Anytime someone is being compared to Stockton and Malone I take it personally. Westbrook is a warrior, a competitor, and an absolute freakish athlete, but please do not compare him to two of the most efficient and skilled players in NBA history.
Westbrook’s previous career-high for rebounds per game in any season was 7.8 rebounds. Westbrook’s career average is 6 rebounds per game. Malone on the other hand, had eight seasons in which he averaged more than Westbrook’s 10.5 this season. In Malone’s 19 year career, Malone never had a season averaging less than Westbrook’s previous career-best of 7.8 rebounds per game. Malone averaged 10.1 rebounds per game in his 1476 career games. Westbrook has averaged 10.5 rebounds over a 53-game stretch.
Westbrook’s career-high for assists per game is 10.2, but he averages just 7.8 assists per game for his career. Comparing anyone to Stockton in the assist category is insane. Stockton had 10 seasons averaging at least 10.5 assists per game. Not only that, but Westbrook is averaging 5.4 turnovers per game to get his 10.2 assists. Stockton never averaged more than 3.8 turnovers per game and he did that in a season he averaged 13.6 assists. Stockton’s career-best season for assists was 14.5 assists per game. Westbrook is not even close to being in Stockton’s league.
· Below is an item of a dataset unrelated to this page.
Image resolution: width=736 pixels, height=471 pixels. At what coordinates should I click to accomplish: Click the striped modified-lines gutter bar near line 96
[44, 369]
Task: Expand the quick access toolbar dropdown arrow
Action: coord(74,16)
Only idiots compare season averages to career averages. Career averages are always pulled down by the first couple of seasons in the league, as the player adjusts to the NBA and generally playing fewer minutes, and then again in the last couple of seasons before retirement, as the body breaks down. Comparing Russell Westbrook’s prime season averages to Malone and Stockton’s career averages and implying that Westbrook is somehow a better rebounder than Malone and a better passer than Stockton is like saying that Jerry Stackhouse is a better scorer than Kobe Bryant because Stackhouse had that one season where he averaged 29.8 points per game, which is better than Kobe’s career average of 25 points per game. It’s like saying that the great Greivis Vasquez is a better passer than Jason Kidd and Steve Nash because of that one season he averaged 9 assists per game was better than Kidd and Nash’s career averages.
If you want to compare Russell Westbrook to Oscar Robertson because of the triple-doubles, fine. If you want to compare his competitiveness and putting his body on the line to Allen Iverson, great. But do not compare his season numbers to the career numbers of the famous Jazz duo, that’s just taking it too far.